◆ **PROBLEM REQUIREMENTS**
Return every line from the records below that has the word "agent".

◆ **Collected data entries**

★ ★ ★ ★

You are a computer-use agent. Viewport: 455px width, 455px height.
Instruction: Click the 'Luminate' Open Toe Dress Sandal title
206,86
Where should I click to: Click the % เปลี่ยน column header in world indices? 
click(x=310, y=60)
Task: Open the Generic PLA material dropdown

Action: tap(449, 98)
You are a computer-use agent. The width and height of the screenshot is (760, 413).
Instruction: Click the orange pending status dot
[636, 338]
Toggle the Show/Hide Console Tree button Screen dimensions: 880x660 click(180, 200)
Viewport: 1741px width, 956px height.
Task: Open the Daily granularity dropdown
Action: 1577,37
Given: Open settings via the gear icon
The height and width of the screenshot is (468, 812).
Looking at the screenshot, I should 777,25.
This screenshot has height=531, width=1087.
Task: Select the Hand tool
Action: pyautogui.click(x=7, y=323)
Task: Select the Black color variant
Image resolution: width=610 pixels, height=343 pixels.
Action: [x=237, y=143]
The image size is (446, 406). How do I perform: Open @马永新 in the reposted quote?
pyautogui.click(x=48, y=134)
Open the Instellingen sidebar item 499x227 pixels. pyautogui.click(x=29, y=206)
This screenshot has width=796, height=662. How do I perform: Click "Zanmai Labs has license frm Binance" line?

★ ★ ★ ★

◆ **EXERCISE OUTPUT**
You are a computer-use agent. Viewport: 455px width, 455px height.
You are a computer-use agent. The width and height of the screenshot is (760, 413).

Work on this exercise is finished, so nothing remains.